Items from a data source:
====

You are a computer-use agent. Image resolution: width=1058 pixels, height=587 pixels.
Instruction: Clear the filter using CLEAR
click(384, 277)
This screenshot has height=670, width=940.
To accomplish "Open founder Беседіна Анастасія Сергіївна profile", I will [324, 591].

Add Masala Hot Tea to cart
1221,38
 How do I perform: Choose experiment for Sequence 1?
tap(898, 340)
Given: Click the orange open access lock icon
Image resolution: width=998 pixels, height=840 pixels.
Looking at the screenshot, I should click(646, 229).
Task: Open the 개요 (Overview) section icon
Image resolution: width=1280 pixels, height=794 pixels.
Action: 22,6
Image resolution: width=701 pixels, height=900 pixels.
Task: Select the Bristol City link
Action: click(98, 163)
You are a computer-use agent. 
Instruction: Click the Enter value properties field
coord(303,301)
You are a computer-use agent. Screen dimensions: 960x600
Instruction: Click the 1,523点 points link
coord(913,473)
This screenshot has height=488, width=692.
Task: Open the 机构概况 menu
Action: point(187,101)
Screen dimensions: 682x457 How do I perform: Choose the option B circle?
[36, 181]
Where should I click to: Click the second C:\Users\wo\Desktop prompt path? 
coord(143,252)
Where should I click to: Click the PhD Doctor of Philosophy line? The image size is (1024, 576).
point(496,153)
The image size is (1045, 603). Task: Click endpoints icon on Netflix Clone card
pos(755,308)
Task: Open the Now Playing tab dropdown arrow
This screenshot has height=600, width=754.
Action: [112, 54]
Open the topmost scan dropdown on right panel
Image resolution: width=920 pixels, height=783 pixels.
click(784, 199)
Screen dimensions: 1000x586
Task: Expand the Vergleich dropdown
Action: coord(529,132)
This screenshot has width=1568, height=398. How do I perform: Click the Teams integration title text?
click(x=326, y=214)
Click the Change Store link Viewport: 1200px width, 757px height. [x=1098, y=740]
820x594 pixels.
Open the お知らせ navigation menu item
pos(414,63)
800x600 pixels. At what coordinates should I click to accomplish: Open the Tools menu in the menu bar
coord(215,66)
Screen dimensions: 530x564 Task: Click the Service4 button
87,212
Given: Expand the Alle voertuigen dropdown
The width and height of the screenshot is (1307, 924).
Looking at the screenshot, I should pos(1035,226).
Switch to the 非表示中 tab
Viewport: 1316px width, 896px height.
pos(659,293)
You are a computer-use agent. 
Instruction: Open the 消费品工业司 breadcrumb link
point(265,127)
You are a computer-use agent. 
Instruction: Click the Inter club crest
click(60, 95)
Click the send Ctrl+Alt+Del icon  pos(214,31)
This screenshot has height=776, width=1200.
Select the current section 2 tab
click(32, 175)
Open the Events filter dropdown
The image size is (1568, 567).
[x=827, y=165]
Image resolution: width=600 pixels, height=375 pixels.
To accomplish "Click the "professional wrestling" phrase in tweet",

====

» **WHAT THE TASK ASKS**:
All the data above should be set down a second time, exactly.

» **EXERCISE RESULT**:
You are a computer-use agent. Image resolution: width=1058 pixels, height=587 pixels.
Instruction: Clear the filter using CLEAR
click(384, 277)
This screenshot has height=670, width=940.
To accomplish "Open founder Беседіна Анастасія Сергіївна profile", I will [324, 591].

Add Masala Hot Tea to cart
1221,38
 How do I perform: Choose experiment for Sequence 1?
tap(898, 340)
Given: Click the orange open access lock icon
Image resolution: width=998 pixels, height=840 pixels.
Looking at the screenshot, I should click(646, 229).
Task: Open the 개요 (Overview) section icon
Image resolution: width=1280 pixels, height=794 pixels.
Action: 22,6
Image resolution: width=701 pixels, height=900 pixels.
Task: Select the Bristol City link
Action: click(98, 163)
You are a computer-use agent. 
Instruction: Click the Enter value properties field
coord(303,301)
You are a computer-use agent. Screen dimensions: 960x600
Instruction: Click the 1,523点 points link
coord(913,473)
This screenshot has height=488, width=692.
Task: Open the 机构概况 menu
Action: point(187,101)
Screen dimensions: 682x457 How do I perform: Choose the option B circle?
[36, 181]
Where should I click to: Click the second C:\Users\wo\Desktop prompt path? 
coord(143,252)
Where should I click to: Click the PhD Doctor of Philosophy line? The image size is (1024, 576).
point(496,153)
The image size is (1045, 603). Task: Click endpoints icon on Netflix Clone card
pos(755,308)
Task: Open the Now Playing tab dropdown arrow
This screenshot has height=600, width=754.
Action: [112, 54]
Open the topmost scan dropdown on right panel
Image resolution: width=920 pixels, height=783 pixels.
click(784, 199)
Screen dimensions: 1000x586
Task: Expand the Vergleich dropdown
Action: coord(529,132)
This screenshot has width=1568, height=398. How do I perform: Click the Teams integration title text?
click(x=326, y=214)
Click the Change Store link Viewport: 1200px width, 757px height. [x=1098, y=740]
820x594 pixels.
Open the お知らせ navigation menu item
pos(414,63)
800x600 pixels. At what coordinates should I click to accomplish: Open the Tools menu in the menu bar
coord(215,66)
Screen dimensions: 530x564 Task: Click the Service4 button
87,212
Given: Expand the Alle voertuigen dropdown
The width and height of the screenshot is (1307, 924).
Looking at the screenshot, I should pos(1035,226).
Switch to the 非表示中 tab
Viewport: 1316px width, 896px height.
pos(659,293)
You are a computer-use agent. 
Instruction: Open the 消费品工业司 breadcrumb link
point(265,127)
You are a computer-use agent. 
Instruction: Click the Inter club crest
click(60, 95)
Click the send Ctrl+Alt+Del icon  pos(214,31)
This screenshot has height=776, width=1200.
Select the current section 2 tab
click(32, 175)
Open the Events filter dropdown
The image size is (1568, 567).
[x=827, y=165]
Image resolution: width=600 pixels, height=375 pixels.
To accomplish "Click the "professional wrestling" phrase in tweet",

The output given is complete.